◆ About this exercise: Only what runs from the line with "Task: Uncheck the Дорожные события checkbox" to the end of the data should appear in the answer, exactly as written and without pictures.

----

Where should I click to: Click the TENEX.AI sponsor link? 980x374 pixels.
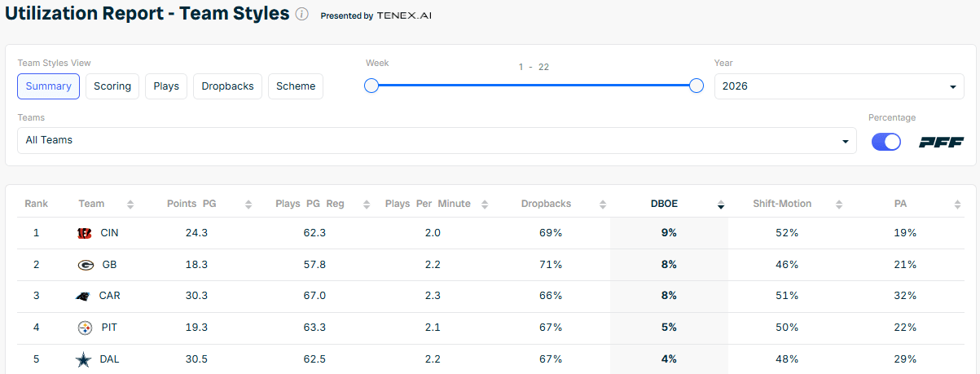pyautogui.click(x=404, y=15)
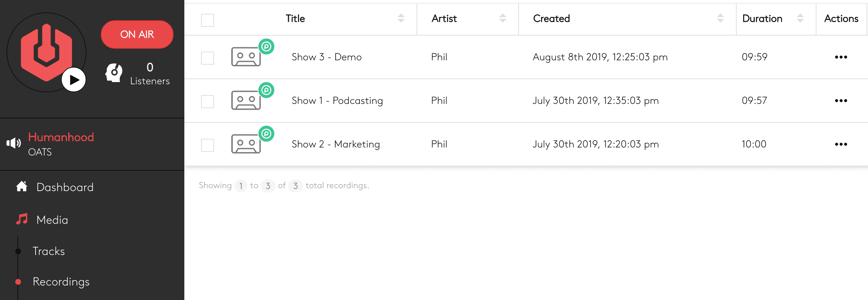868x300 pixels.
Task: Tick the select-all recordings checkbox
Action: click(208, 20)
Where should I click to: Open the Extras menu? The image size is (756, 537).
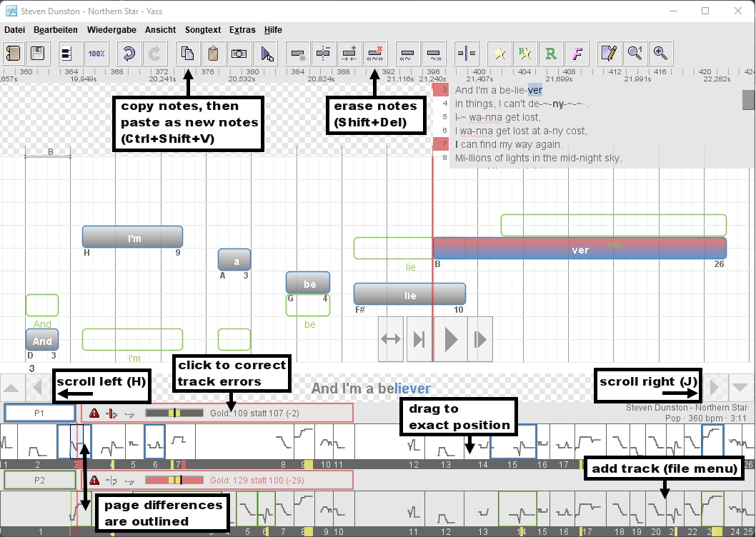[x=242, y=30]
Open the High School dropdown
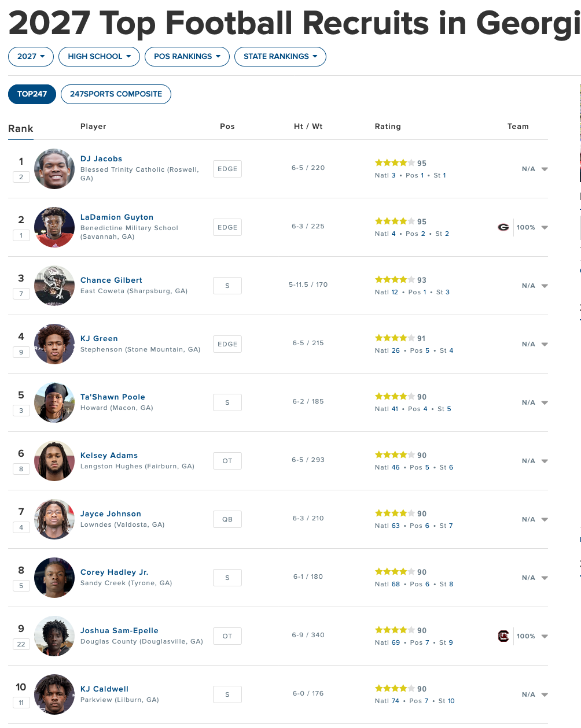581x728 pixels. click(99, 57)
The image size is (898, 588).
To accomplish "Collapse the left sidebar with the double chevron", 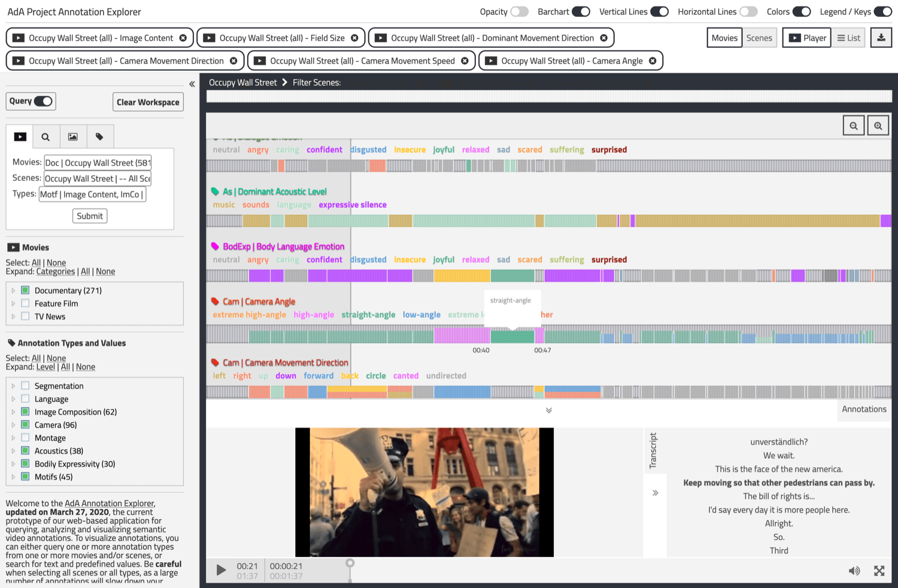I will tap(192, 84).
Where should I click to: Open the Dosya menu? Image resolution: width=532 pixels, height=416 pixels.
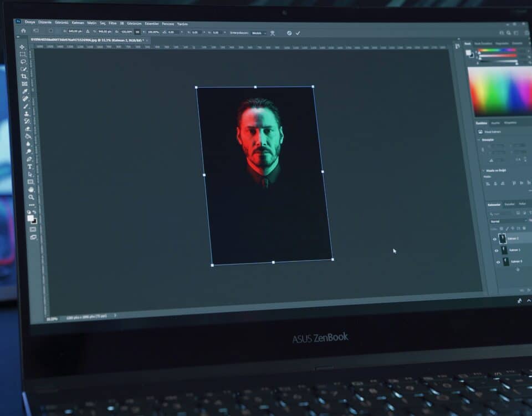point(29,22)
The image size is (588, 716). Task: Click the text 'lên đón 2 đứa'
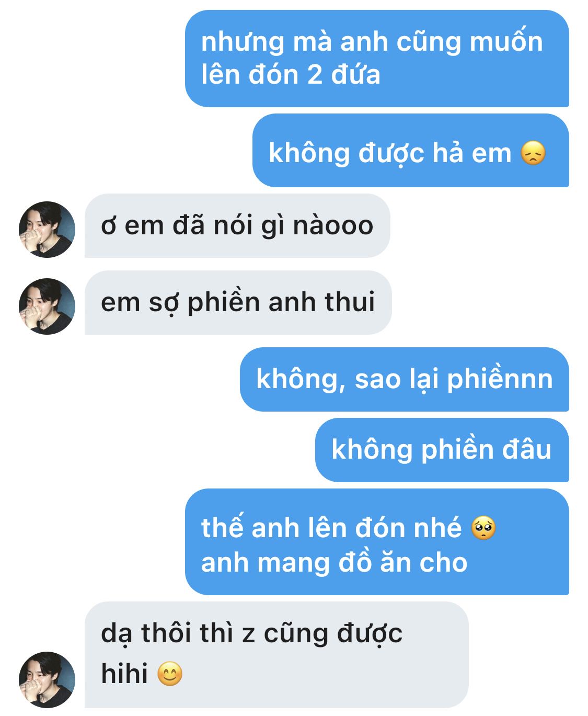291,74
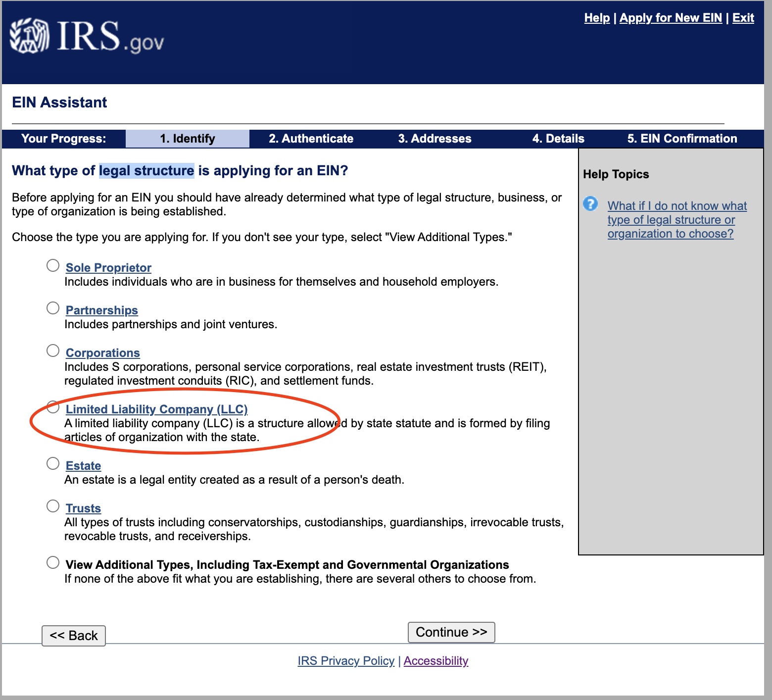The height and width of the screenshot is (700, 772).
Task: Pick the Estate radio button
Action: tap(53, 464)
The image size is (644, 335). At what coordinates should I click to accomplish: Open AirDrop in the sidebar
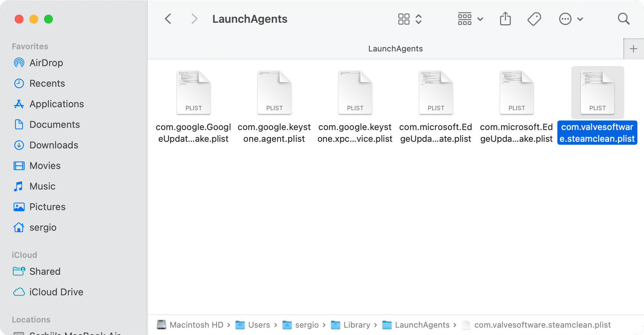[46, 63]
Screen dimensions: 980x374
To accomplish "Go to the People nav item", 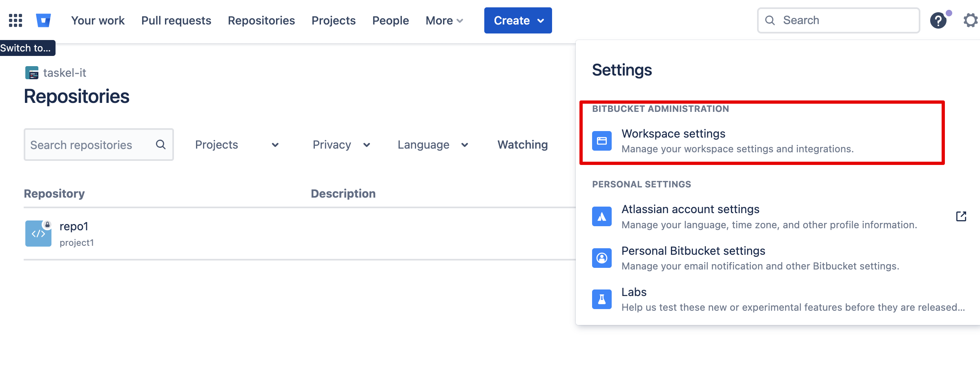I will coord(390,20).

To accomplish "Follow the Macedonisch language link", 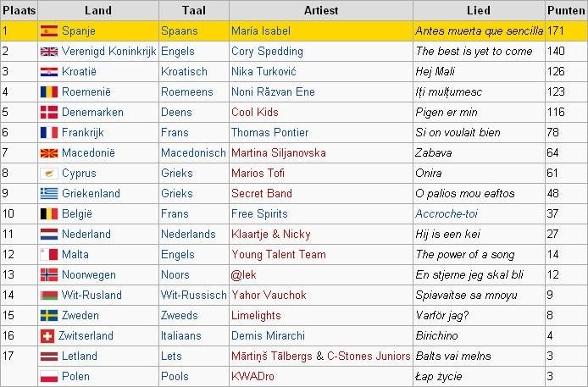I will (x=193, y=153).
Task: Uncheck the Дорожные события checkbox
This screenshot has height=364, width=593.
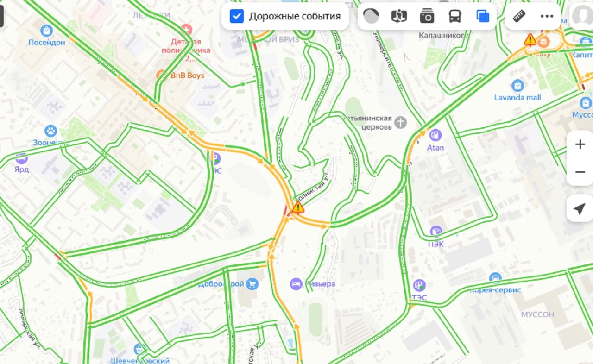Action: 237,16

----

◆ Result below:
Task: Uncheck the Дорожные события checkbox
This screenshot has height=364, width=593.
Action: 237,16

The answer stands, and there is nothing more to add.